After receiving a diagnosis of fibromuscular dysplasia, your doctor will provide ongoing clinical care. In certain instances, such as the presence of an aneurysm or if your symptoms undergo any changes, repeat imaging may be necessary to monitor the condition of your arteries.
Treatment
Treatment for fibromuscular dysplasia (FMD) varies depending on the symptoms, location of the narrowed artery, and other concurrent health conditions like high blood pressure. In cases where immediate treatment is unnecessary, doctors may advise a strategy of watchful waiting. Unfortunately, there is currently no cure for FMD. Therefore, treatment primarily revolves around managing symptoms and minimizing the risk of complications.
Medications
For individuals with fibromuscular dysplasia and hypertension, treatment with high blood pressure medications is highly recommended, even if they have undergone a procedure to correct the condition. There are several types of medications available for this purpose:
- Angiotensin-converting enzyme (ACE) inhibitors: Examples include benazepril (Lotensin), enalapril (Vasotec), and lisinopril (Prinivil, Zestril). These medications help relax the blood vessels.

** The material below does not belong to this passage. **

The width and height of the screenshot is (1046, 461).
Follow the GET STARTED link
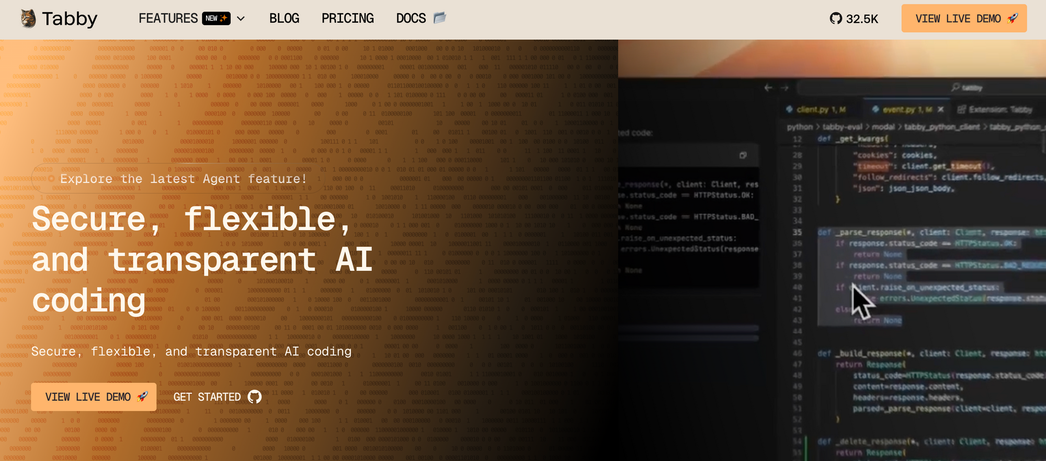(207, 397)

- Angiotensin II receptor blockers: These drugs, such as candesartan (Atacand), irbesartan (Avapro), losartan (Cozaar), and valsartan (Diovan), also help relax the blood vessels.

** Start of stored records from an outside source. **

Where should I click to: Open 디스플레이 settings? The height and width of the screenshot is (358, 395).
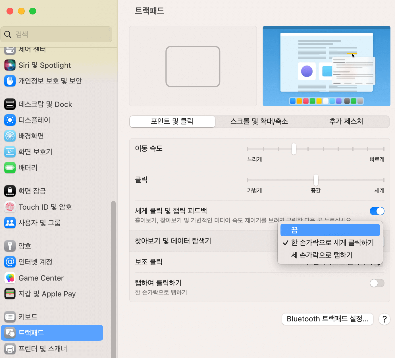(34, 120)

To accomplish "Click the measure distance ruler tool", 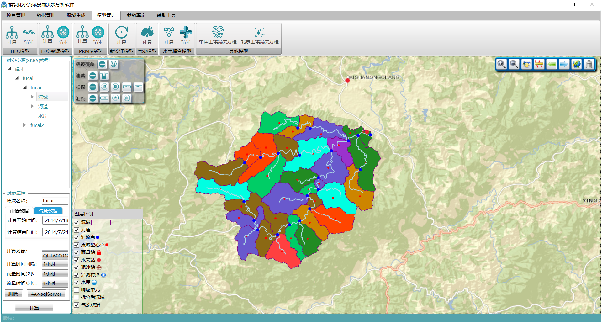I will (539, 64).
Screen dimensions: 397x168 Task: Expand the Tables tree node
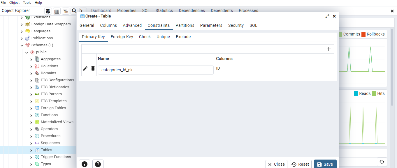click(31, 150)
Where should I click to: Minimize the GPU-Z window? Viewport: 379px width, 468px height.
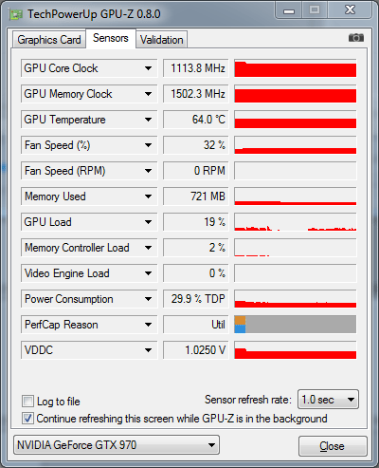click(x=289, y=10)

- Diuretics: Hydrochlorothiazide (Microzide) is an example of a diuretic. These medications aid in removing excess fluid from the body and are often used in combination with other blood pressure medications.

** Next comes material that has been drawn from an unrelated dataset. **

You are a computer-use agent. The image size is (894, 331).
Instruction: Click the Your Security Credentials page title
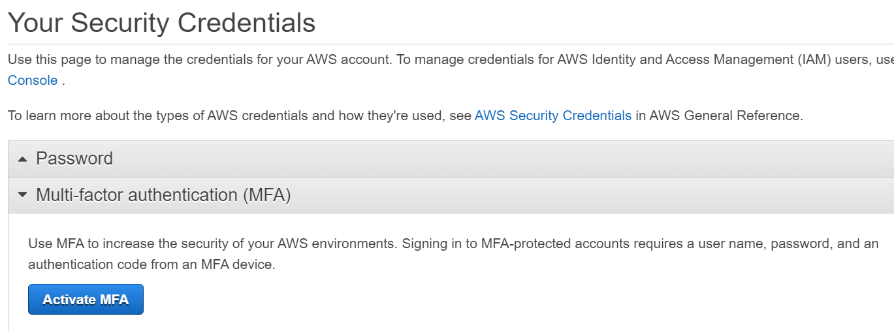pyautogui.click(x=161, y=23)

- Calcium channel blockers: Amlodipine (Norvasc), nifedipine (Procardia), and other medications in this class help relax the blood vessels.
- Beta blockers: Metoprolol (Lopressor), atenolol (Tenormin), and other beta blockers slow down the heartbeat and block the effects of adrenaline.
In addition to the mentioned medications for high blood pressure in individuals with fibromuscular dysplasia, your doctor may suggest daily aspirin to lower the risk of stroke, but it’s crucial to consult your doctor before starting aspirin. Some blood pressure medications can impact kidney function, so your doctor may recommend regular blood and urine tests to monitor kidney function after starting these medications.
Surgery or other procedures
- Percutaneous Transluminal Angioplasty (PTA). Is a commonly preferred procedure over surgery for treating narrowed arteries. Typically performed along with a catheter-based angiogram, PTA involves injecting dye into an artery to identify narrowed areas. A wire is then guided to the affected artery, and a balloon catheter is inserted to open the narrowed section by inflating the balloon. In some cases, a stent (metal mesh tube) may be placed within the weakened part of the artery to provide additional support and prevent rupture.
- Surgical revascularization. Is not commonly recommended and is usually reserved for cases where complications arise or if PTA is not feasible. This invasive approach involves repairing or replacing the narrowed portion of the artery through surgery. The specific surgical technique employed depends on the location of the narrowed artery and the extent of damage it has incurred.